| ACTIVITY |
Put the lines below into a Markdown table with the columns Row and Line, starting with the line that contains "Image resolution: width=709" and going on through the line that contains "table-row: svježe voće 0,64 is", with blank lines left out. Leave the pictures out of the answer.
━━━━━ RECORDS TO PROCESS ━━━━━
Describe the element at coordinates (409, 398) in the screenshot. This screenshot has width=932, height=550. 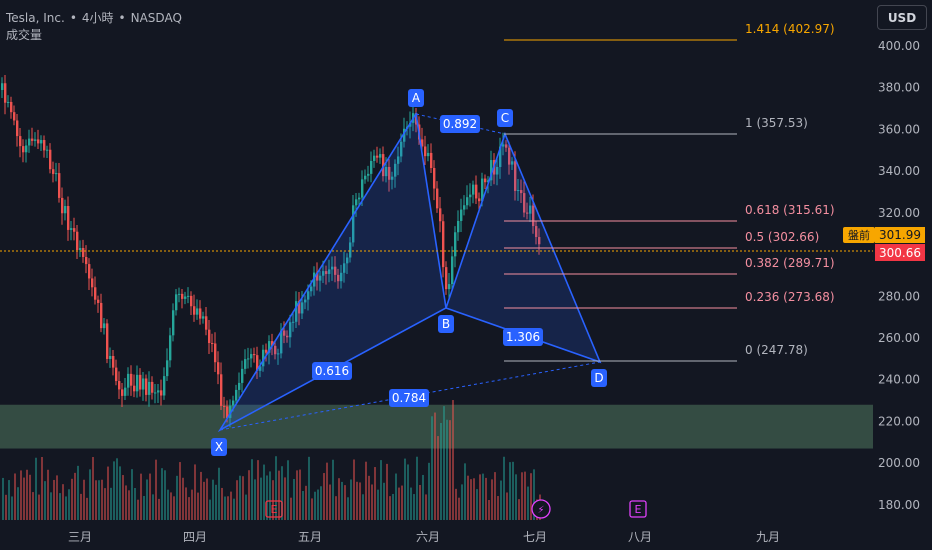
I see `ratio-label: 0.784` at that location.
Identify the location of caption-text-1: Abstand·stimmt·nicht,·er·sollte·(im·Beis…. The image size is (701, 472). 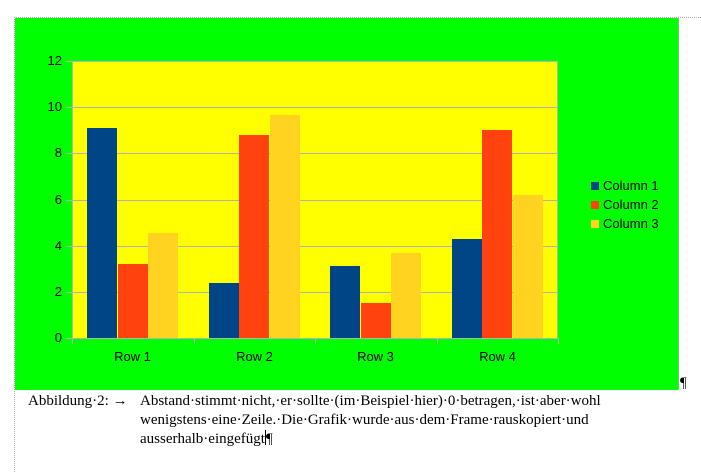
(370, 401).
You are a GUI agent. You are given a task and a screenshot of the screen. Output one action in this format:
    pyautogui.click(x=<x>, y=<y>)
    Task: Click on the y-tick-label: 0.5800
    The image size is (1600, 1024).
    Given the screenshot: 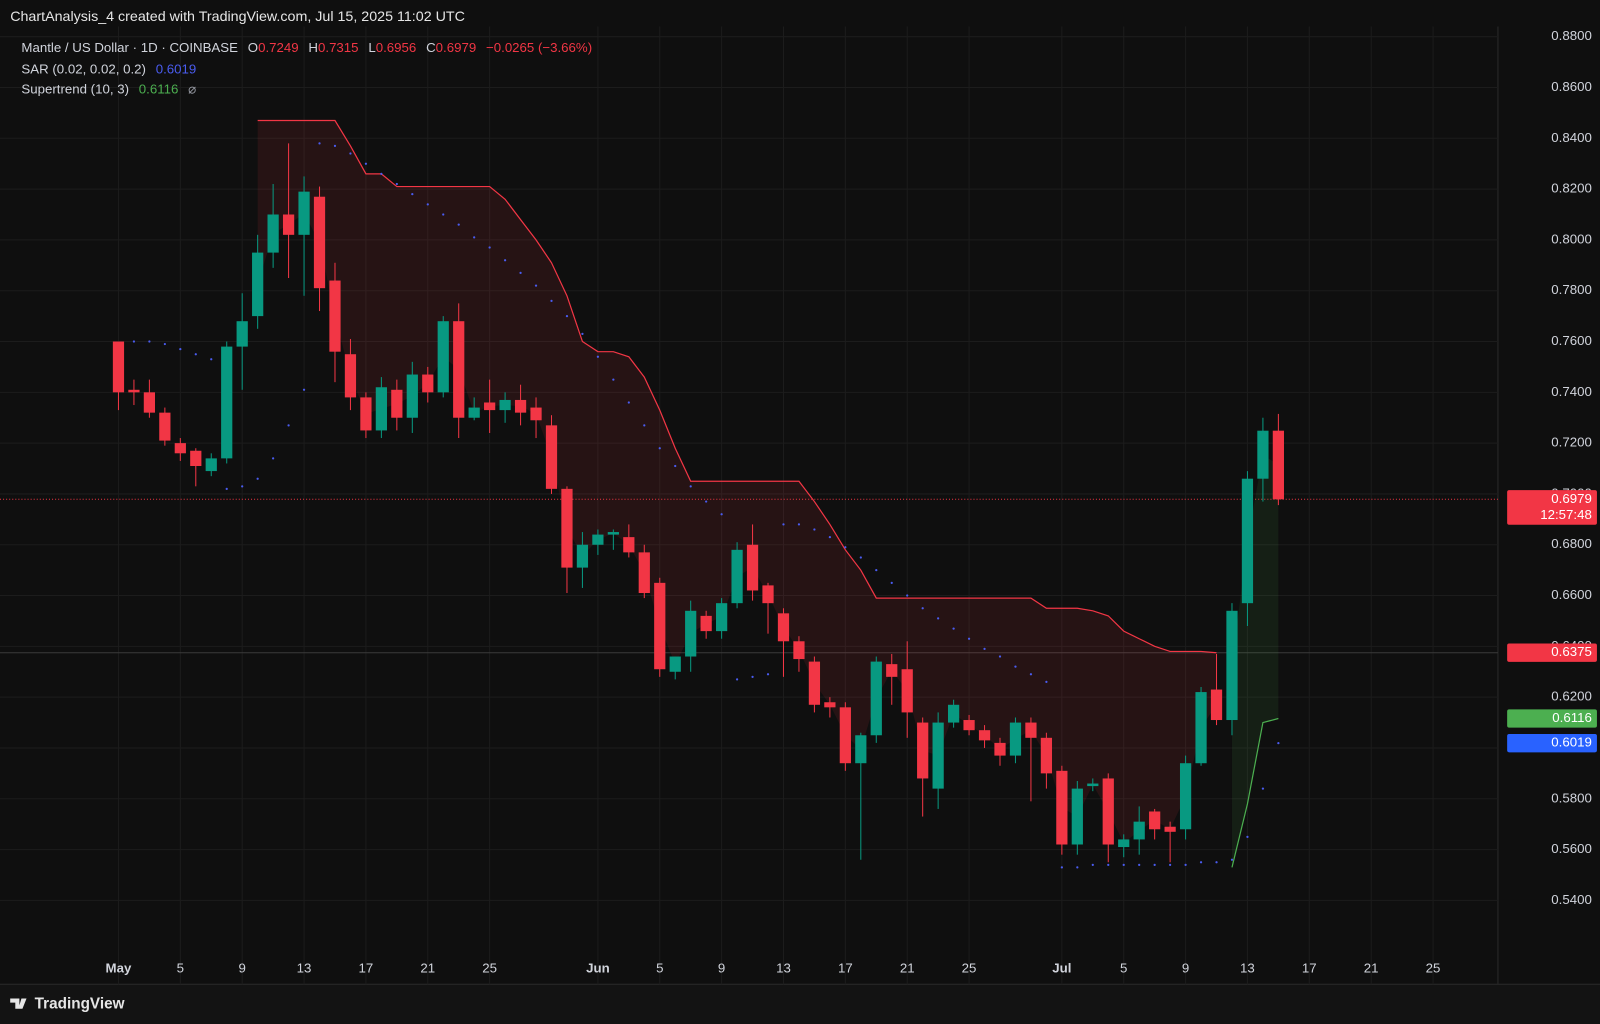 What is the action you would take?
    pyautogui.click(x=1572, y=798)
━━━━━
━━━━━ RECORDS TO PROCESS ━━━━━
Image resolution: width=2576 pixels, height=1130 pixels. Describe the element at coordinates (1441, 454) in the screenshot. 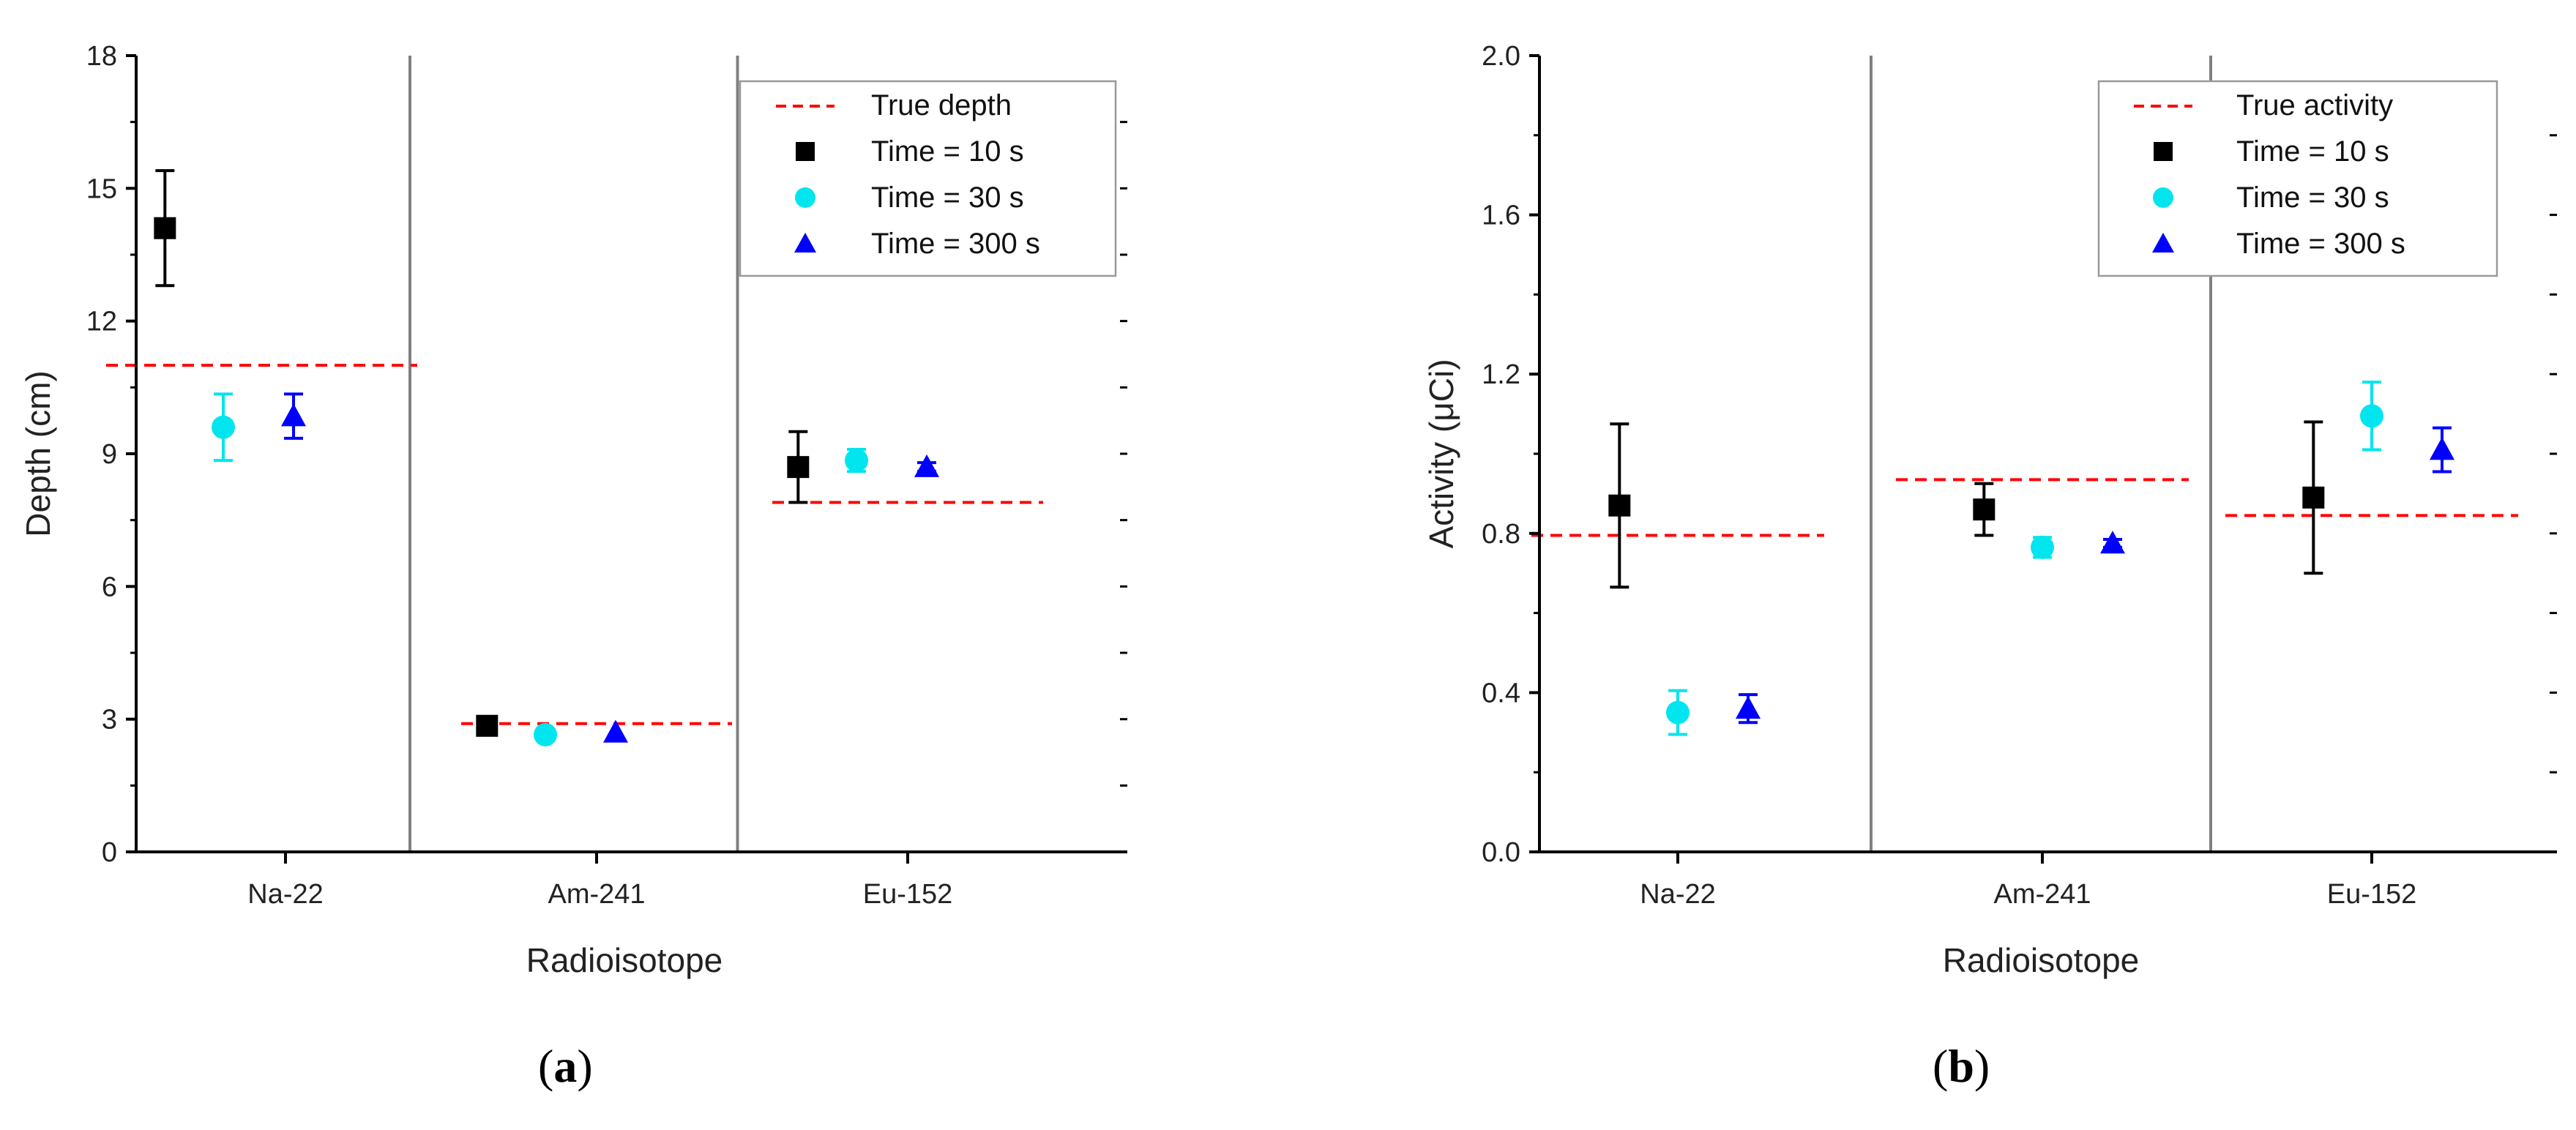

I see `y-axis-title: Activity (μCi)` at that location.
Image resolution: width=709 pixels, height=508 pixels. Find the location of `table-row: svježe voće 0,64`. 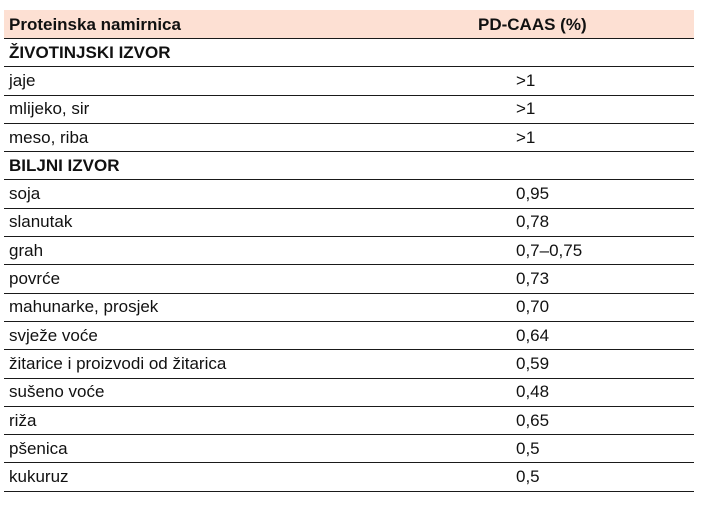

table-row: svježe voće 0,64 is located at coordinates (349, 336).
━━━━━
| RESPONSE |
| Row | Line |
|---|---|
| 1 | Image resolution: width=709 pixels, height=508 pixels. Find the location of `table-row: svježe voće 0,64`.  |
| 2 | table-row: svježe voće 0,64 is located at coordinates (349, 336). |